Apache Kafka Topics, Partitions, and Offsets

Overview

Apache Kafka is an open-source, distributed, publish-subscribe event-driven messaging system. Kafka Topics, Kafka Partitions, and Kafka Offsets play a crucial role in Kafka architecture. Everything related to Kafka be it scalability, durability, message movement, or high performance is contributed by these three components of Kafka. In Apache Kafka, all the messages written in the partitioned log commit model, reside inside the Topic, which can be further divided into partitions. In the partitions, each of the messages will have a specific ID attached to it called the Offsets.

Introduction

Apache Kafka is an open-source, distributed, publish-subscribe messaging system. But there is more to it. When we go deeper into Apache Kafka we often hear terms like partitions, offsets, events, etc. It is very important to understand how the messages in Apache Kafka are stored, what contributes to the scalability, how the replication lays its role, along with the process in which the data records movement. Mostly you will hear, the partitions, which play a critical role in the structural perspective of Kafka storage, along with the processes related to producing and consuming the messages. Hence, if you understand the role of Kafka Topics, Kafka Partitions, and Kafka Offsets in Kafka architecture, all questions around Kafka are mostly solved.

3 Most Important Components of Apache Kafka

As we know that Kafka is an open-source, distributed, publish-subscribe messaging system. You can easily send your message in the Kafka partitioned log commit model, where these messages can be turned feed between processes, systems, clusters, and servers. The three most important components that make up the Apache Kafka architecture are:

Topics
Kafka Partitions
Kafka Offsets

Topics

To start with, the Kafka topic can be defined as a division implemented for classifying messages or data records.
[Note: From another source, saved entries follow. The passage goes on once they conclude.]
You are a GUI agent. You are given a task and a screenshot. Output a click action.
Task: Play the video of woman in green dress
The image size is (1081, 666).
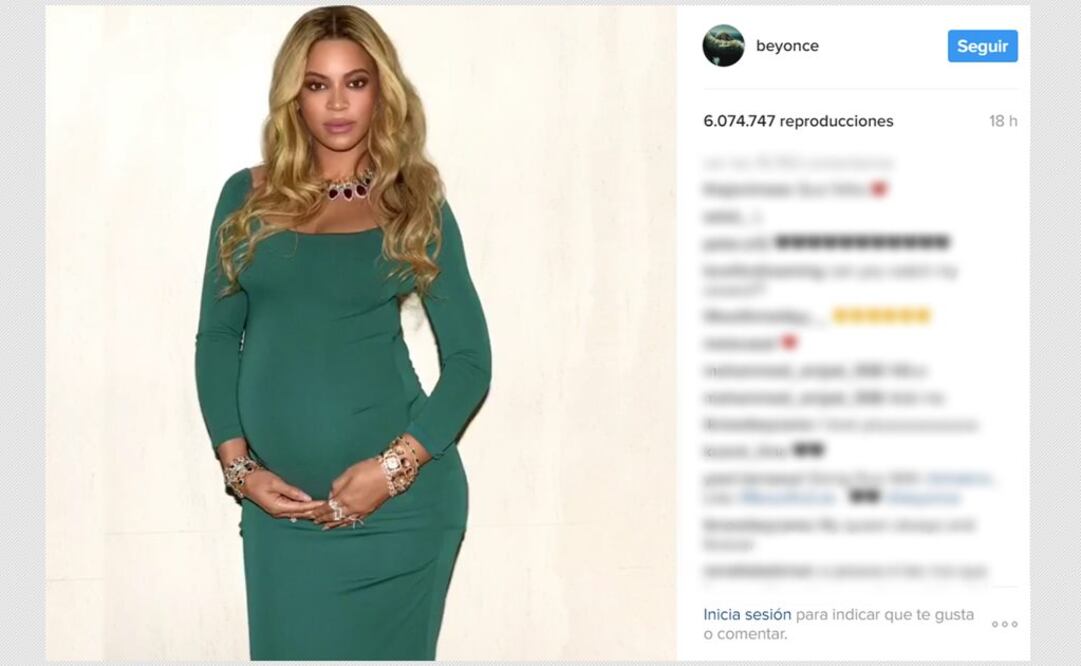(x=361, y=332)
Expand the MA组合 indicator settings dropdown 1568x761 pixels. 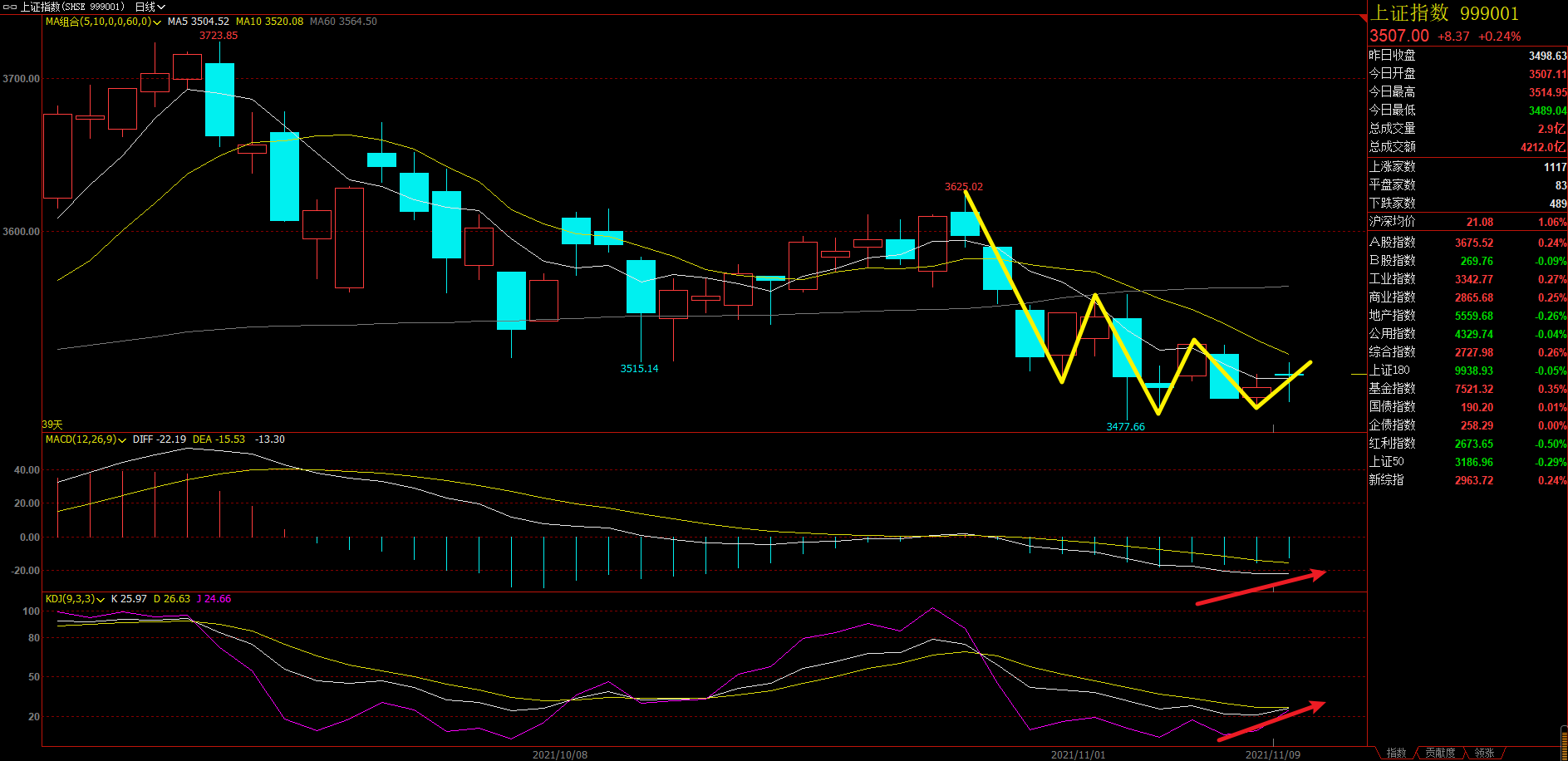point(156,22)
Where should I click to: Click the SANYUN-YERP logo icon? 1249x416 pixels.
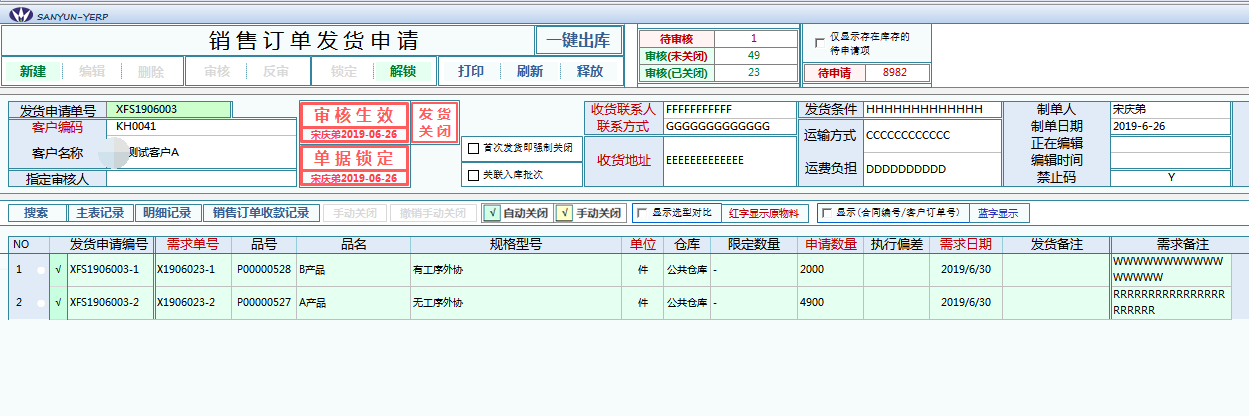point(19,14)
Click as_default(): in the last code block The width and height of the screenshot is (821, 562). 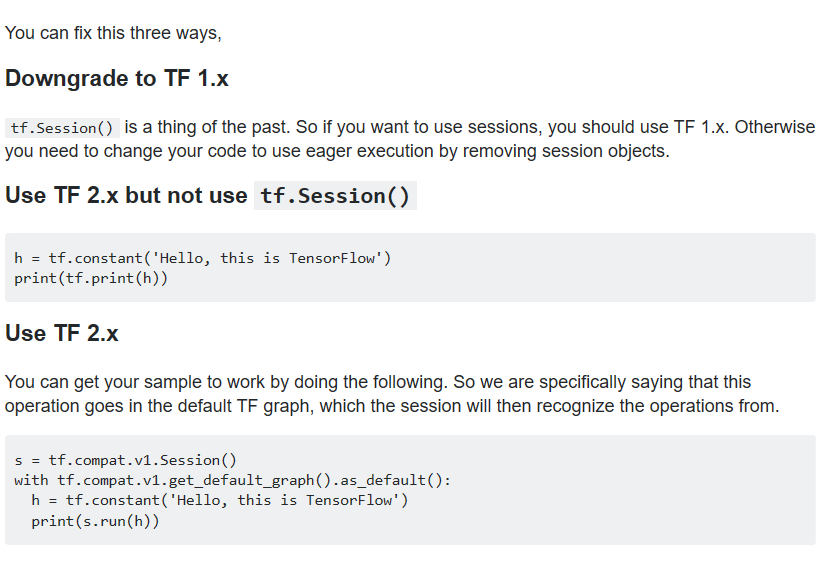click(408, 480)
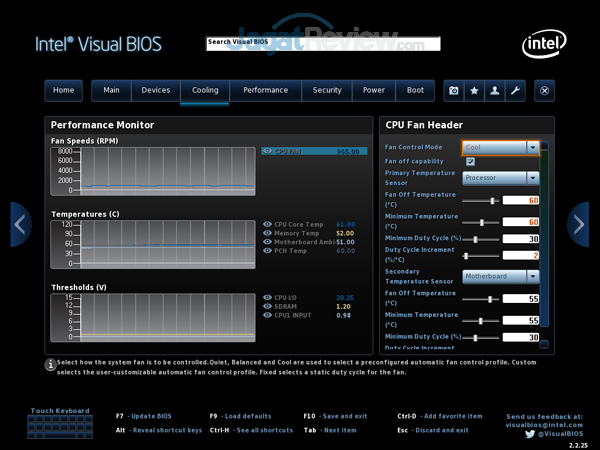Toggle visibility of CPU Core Temp
The width and height of the screenshot is (600, 450).
coord(267,224)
The topic name is unique across the entire Kafka cluster. This means that messages are read and sent from defined Kafka topics only. So consumers read data from topics and producers are writing the data to topics. This is analogous to the table we have inside the database in a traditional RDBMS system. So, as we have multiple tables inside a single database, similarly we can have multiple topics inside Apache Kafka. The number of topics is not limited and can be easily identified by their unique name.

Kafka Partitions

Now we have the topics inside Apache Kafka. These topics are split into various segments known as Kafka partitions. Users need to specify the number of partitions it wants to create in a Kafka topic. Though the number of partitions is not limited it is seen that more partitions are often seen when you have a high throughput system.

Kafka Offsets

Once the topics are split into various Kafka partitions in Apache Kafka, each of the partitions needs to be assigned a defined ID to it so that it is easier to recognize in a specific partition. As the Kafka partitions are containing the data records or messages, each of these messages within a partition needs to be assigned an incremental ID. This incremental ID is with respect to the position, the message holds inside the Partition. This specific ID has defined an Offset.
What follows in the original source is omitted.